Freeman reconsiders her candidacy


Acting President Lisa Freeman discusses her possible presidency in her office.

By Jessie Kern

DeKALB — After unexpectedly stepping into the role of acting president for the last year, Lisa Freeman has reconsidered her candidacy for president.

NIU has been preparing for the presidential search after Doug Baker’s unexpected departure in June 2017. The Presidential Search Preparation Committee has been researching and exploring options moving forward since their first meeting Jan. 25.

“Essentially, the job hasn’t been posted so there are no other candidates at this time,” said NIU Spokesperson Joe King. “The Board, with input from the university community, will assess Dr. Freeman, and if for some reason they decide to go in another direction, then they would reopen their search process.”

Freeman has been at NIU since 2010 and served as the vice president for research and executive vice president and provost before becoming the acting president.

“Coming in and being able to share the spotlight on all the good things going on here and to tell the stories of our students and faculty at donor events and at Washington, D.C., and in Springfield, it just deepened the love and respect for the institution that I’ve already had,” Freeman said.

Freeman said the role of acting president gave her a different perspective and she was able to interact with more students and spend a great deal of time with alumni. She said she feels in her time as acting president, with great administration and across the colleges, Freeman and administrators were not only able to stabilize the university but move it forward.

“All of that was kind of in my head and in my heart when Trustee Coleman came and said ‘Would you reconsider your decision about not seeking the presidency,’ and I was so honored,” Freeman said.

Freeman said her hesitation with accepting a candidacy for president initially stemmed from the state of the university when she took over. She said the university had gone over 700 days without a budget and the situation made for hard decision-making.

“I really, for the good of the university and the community, didn’t want anyone to think when I was making difficult decisions that I wasn’t doing them for the good of the university but instead for the best interest of my candidacy,” Freeman said.
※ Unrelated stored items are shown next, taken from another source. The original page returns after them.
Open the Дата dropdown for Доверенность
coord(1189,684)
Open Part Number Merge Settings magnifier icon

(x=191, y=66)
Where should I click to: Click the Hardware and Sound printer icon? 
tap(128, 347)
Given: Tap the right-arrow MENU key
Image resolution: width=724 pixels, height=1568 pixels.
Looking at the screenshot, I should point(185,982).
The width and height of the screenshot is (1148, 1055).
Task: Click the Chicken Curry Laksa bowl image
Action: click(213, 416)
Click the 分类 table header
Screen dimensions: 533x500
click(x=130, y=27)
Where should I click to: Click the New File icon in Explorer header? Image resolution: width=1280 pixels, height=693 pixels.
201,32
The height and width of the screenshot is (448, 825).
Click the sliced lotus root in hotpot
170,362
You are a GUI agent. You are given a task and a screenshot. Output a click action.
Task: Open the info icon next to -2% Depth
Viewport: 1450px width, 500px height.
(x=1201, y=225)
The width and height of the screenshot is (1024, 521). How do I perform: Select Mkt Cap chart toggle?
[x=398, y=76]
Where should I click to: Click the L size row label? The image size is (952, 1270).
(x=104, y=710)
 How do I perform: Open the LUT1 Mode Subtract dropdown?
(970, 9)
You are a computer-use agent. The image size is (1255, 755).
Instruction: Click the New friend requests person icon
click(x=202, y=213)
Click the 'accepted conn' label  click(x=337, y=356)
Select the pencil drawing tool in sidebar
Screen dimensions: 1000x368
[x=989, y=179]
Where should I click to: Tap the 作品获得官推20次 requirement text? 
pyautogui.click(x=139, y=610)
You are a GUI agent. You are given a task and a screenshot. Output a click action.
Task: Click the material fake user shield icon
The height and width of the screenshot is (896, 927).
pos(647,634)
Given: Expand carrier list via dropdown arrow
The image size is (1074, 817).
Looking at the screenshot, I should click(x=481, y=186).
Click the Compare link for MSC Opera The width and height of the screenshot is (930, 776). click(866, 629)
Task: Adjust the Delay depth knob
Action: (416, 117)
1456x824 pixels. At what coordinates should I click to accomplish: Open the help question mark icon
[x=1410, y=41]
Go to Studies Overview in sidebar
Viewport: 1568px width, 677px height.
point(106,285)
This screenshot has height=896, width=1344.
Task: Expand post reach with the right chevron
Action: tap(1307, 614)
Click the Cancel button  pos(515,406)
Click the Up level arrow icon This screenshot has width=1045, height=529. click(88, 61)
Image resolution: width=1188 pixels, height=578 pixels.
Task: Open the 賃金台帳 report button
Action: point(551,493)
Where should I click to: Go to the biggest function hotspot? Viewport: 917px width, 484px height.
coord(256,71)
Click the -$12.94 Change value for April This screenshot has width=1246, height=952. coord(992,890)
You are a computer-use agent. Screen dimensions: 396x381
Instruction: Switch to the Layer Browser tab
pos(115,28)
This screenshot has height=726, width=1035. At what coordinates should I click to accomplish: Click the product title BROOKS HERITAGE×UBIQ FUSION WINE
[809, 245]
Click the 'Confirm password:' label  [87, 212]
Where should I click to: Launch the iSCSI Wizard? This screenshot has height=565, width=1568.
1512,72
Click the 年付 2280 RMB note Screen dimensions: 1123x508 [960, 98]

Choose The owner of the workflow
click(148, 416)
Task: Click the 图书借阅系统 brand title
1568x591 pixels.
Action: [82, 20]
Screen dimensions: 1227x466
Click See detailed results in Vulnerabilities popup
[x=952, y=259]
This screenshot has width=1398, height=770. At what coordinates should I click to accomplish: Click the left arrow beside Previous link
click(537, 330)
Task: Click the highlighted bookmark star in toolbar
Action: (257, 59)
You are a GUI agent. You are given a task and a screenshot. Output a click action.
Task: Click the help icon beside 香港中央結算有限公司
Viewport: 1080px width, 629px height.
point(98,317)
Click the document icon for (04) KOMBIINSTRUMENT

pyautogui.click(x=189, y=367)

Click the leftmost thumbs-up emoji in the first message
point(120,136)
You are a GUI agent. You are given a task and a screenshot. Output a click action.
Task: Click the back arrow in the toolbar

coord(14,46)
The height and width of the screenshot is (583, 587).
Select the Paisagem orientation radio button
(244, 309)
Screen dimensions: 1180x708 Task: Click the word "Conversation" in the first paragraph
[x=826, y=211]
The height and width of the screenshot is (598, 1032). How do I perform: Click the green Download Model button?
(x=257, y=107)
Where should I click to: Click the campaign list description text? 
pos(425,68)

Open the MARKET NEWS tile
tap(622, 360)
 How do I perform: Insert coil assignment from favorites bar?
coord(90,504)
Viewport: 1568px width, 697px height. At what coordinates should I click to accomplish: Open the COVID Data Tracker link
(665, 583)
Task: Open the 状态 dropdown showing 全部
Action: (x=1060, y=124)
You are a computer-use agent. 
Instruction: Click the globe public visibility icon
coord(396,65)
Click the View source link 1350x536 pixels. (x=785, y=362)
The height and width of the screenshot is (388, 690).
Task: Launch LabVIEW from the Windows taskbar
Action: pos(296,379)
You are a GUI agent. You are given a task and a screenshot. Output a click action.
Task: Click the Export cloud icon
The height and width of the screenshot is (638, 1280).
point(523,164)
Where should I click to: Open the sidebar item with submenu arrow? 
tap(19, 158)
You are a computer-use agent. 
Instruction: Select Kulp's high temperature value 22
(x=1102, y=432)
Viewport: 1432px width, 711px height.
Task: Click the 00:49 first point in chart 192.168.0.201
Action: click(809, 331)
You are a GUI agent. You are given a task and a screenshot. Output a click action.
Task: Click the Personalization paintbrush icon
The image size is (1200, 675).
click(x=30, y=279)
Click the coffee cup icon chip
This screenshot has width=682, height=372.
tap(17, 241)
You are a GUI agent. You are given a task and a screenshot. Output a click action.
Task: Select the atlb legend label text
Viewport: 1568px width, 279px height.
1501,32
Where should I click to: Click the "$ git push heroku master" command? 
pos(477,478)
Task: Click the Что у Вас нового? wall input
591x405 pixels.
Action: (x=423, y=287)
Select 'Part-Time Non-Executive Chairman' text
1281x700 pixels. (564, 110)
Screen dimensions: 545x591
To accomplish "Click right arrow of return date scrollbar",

Freeman said she had been focused on getting as much accomplished with the remaining time of her acting presidency and felt great about what had been achieved in her time so far.

She said when Trustee Coleman approached her about reconsidering her candidacy, she did not have to think long because she was so honored by the opportunity.

“I think this university is distinctive among the public universities because of its shared commitment to providing access and opportunity to students from very different backgrounds,” Freeman said. “Also from being a research university and creating new knowledge and works of art, and bringing those two things together just creates great value for our students and for our community.”

Freeman said as acting president she had the opportunity to speak to companies that employ NIU students and learned they value the ability to work with people who have critical thinking skills and are eager to work. She said because students can customize their education, by the time they leave they have applied what they have learned in the real world.

She also said as a result of the opportunity to work and speak with alums, from recent graduates to those now retired, she has seen them talk with love and pride for NIU and show interest in paying it forward to current students.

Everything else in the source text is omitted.